Aim of the task => Please rewrite the material below with "input field" swapped for "text box" and everything else left unchanged, covering all of it. Leave the pictures out of your answer.

Available records =>
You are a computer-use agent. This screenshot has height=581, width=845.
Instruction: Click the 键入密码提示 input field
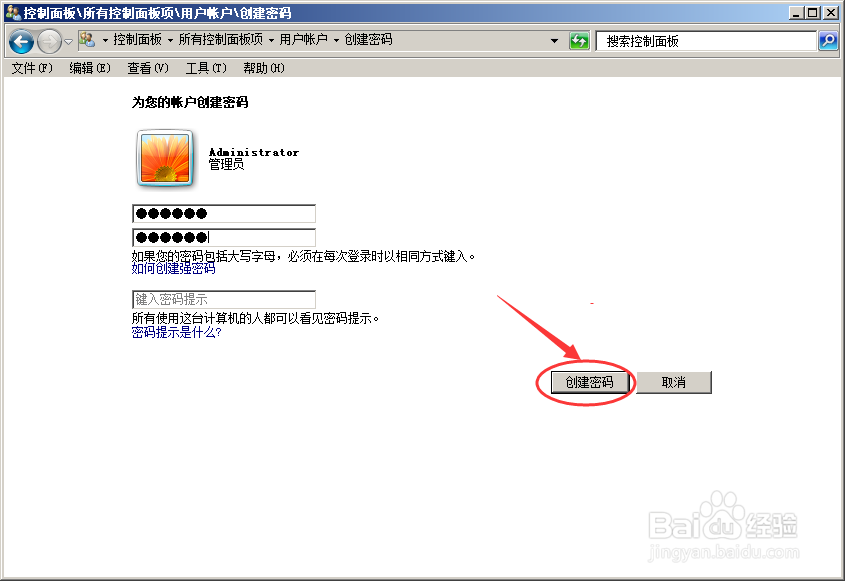coord(223,299)
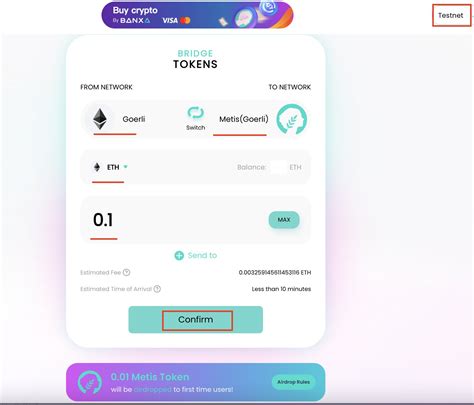
Task: Open the Airdrop Rules button
Action: tap(293, 382)
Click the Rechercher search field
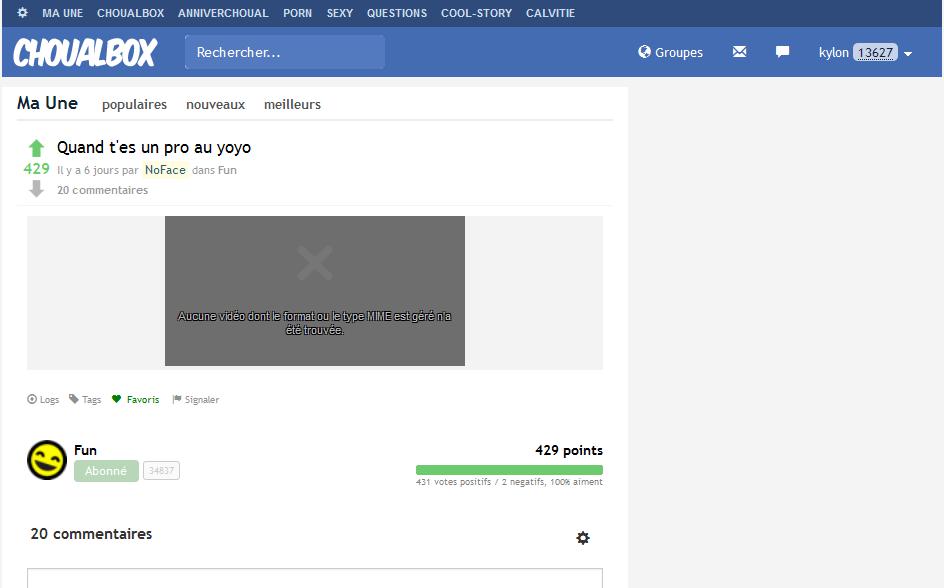 click(x=284, y=52)
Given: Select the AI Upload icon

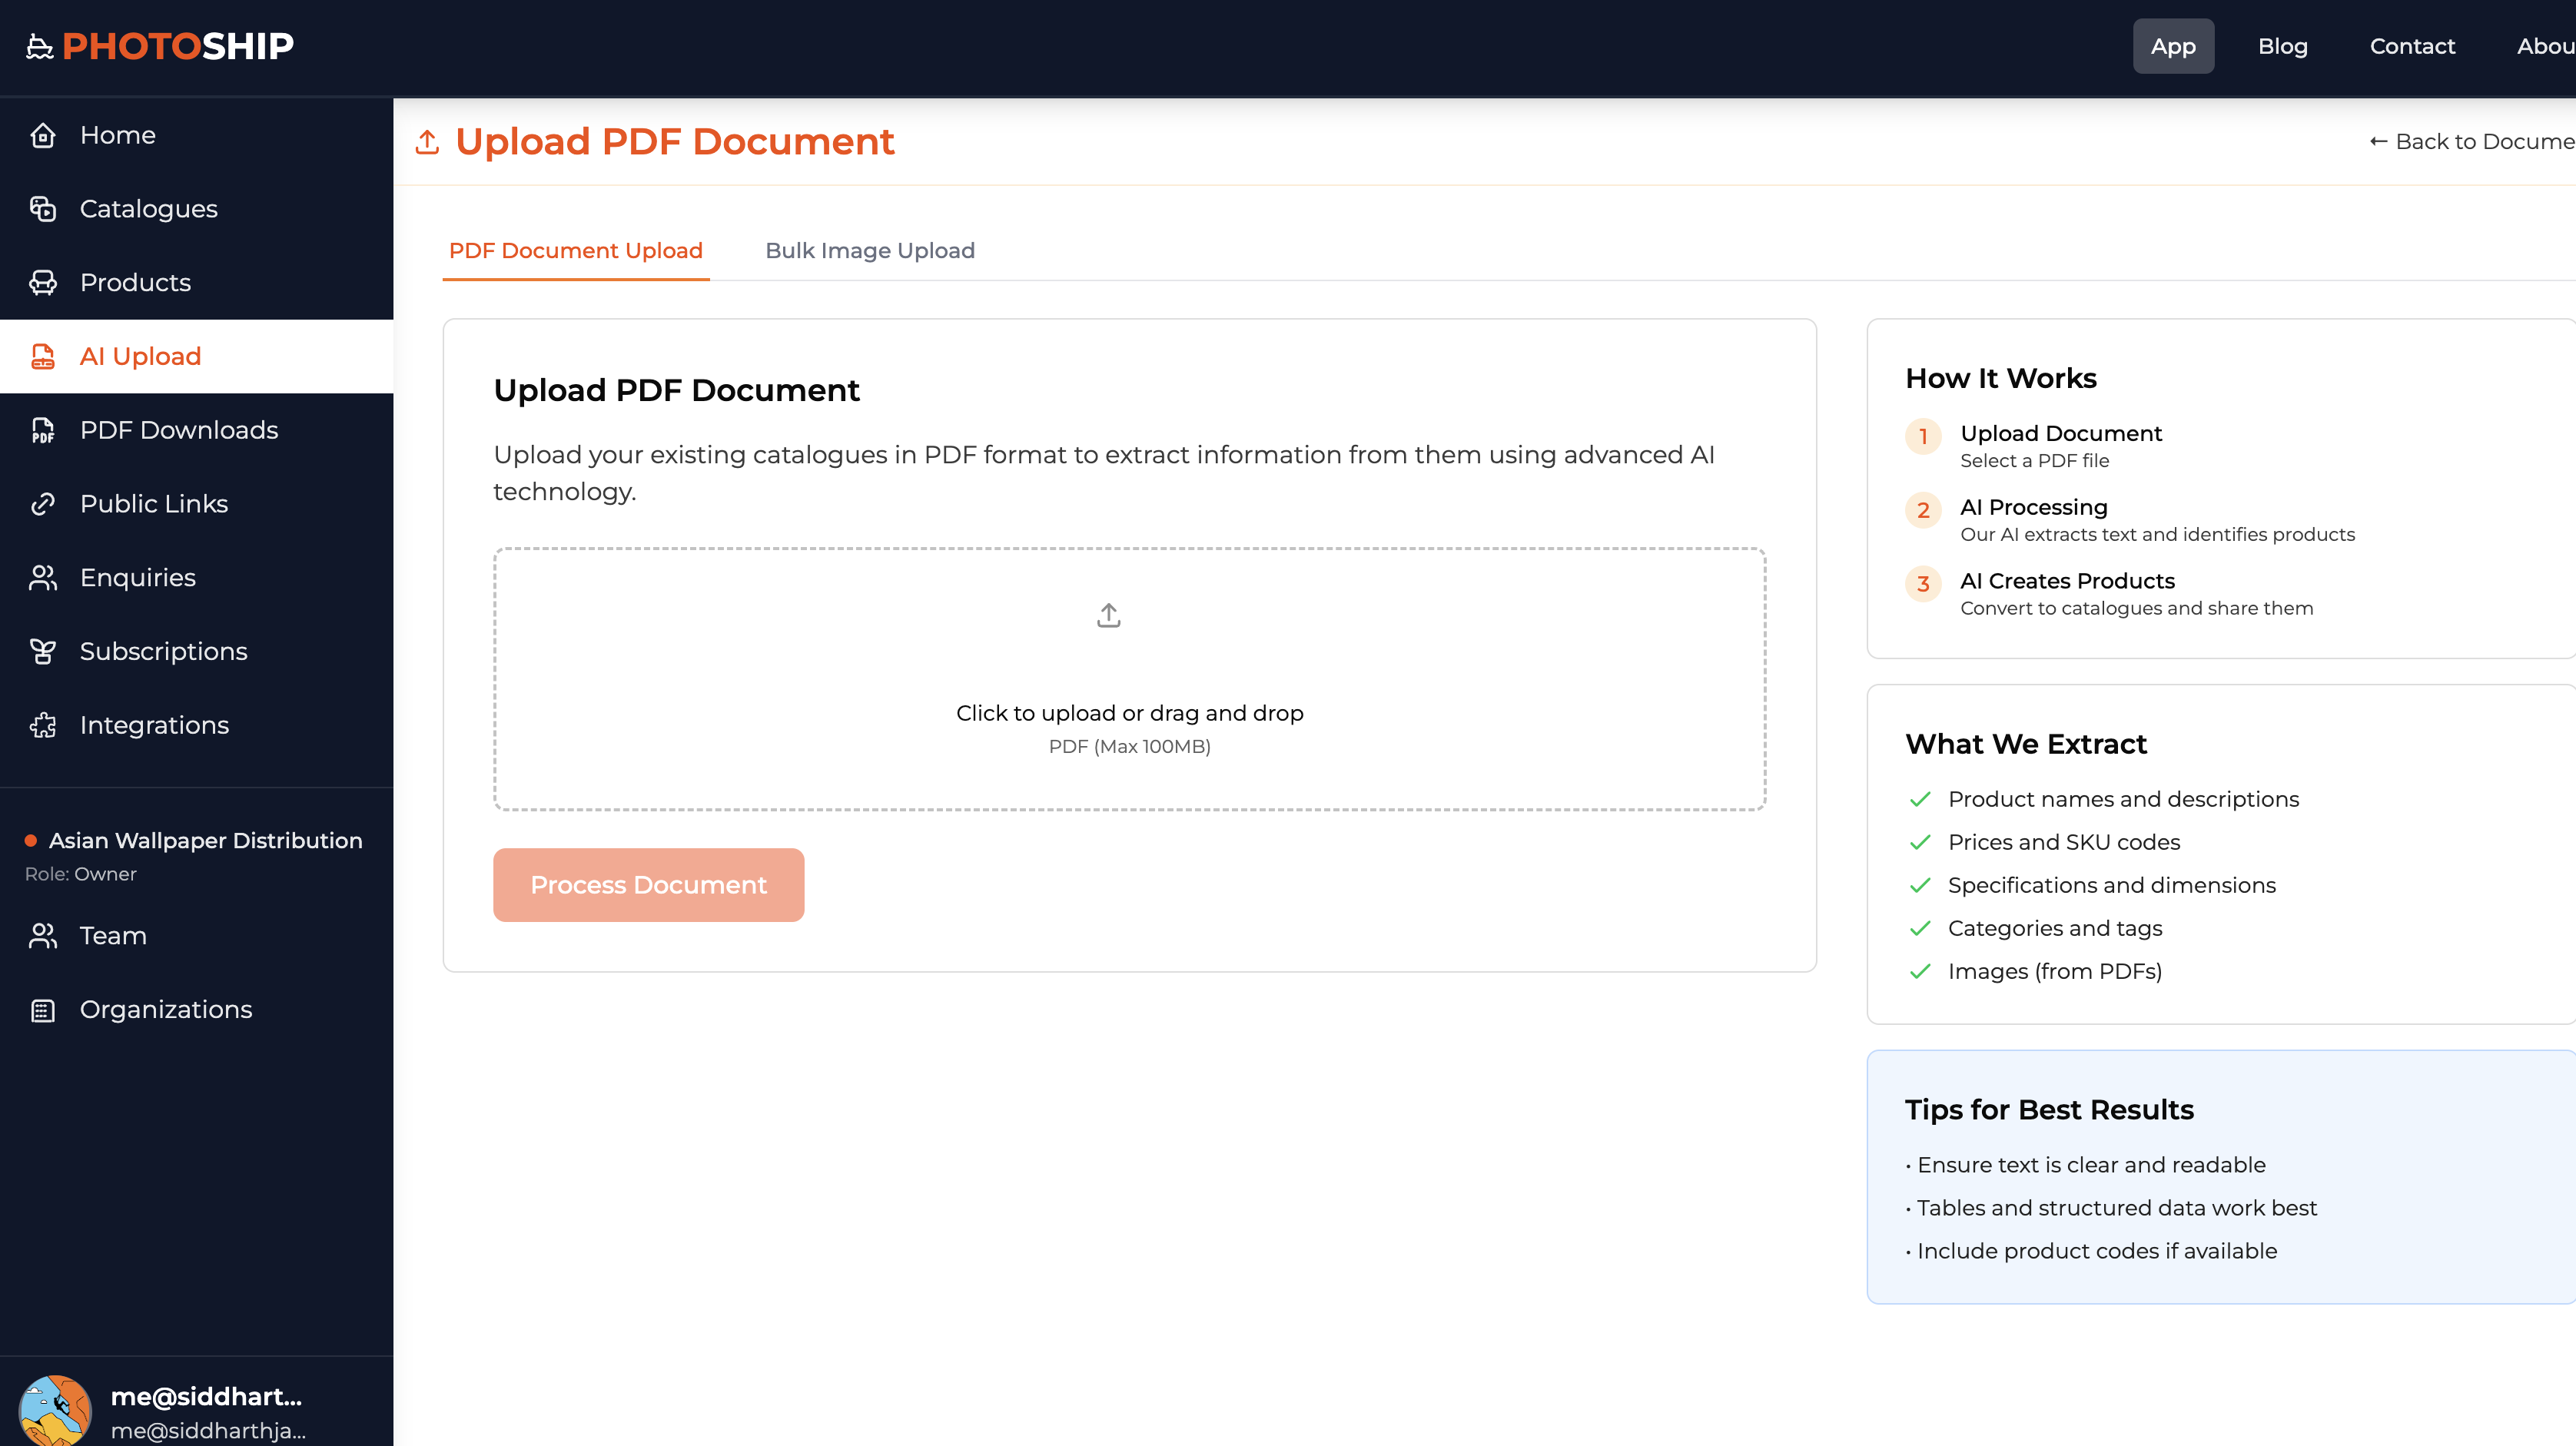Looking at the screenshot, I should point(43,356).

Exercise response =>
You are a computer-use agent. This screenshot has height=581, width=845.
Instruction: Click the 键入密码提示 text box
coord(223,299)
Task: Open the Airdrop Rules button
Action: tap(293, 382)
Click the Rechercher search field
 click(x=284, y=52)
Given: Select the AI Upload icon

Looking at the screenshot, I should point(43,356).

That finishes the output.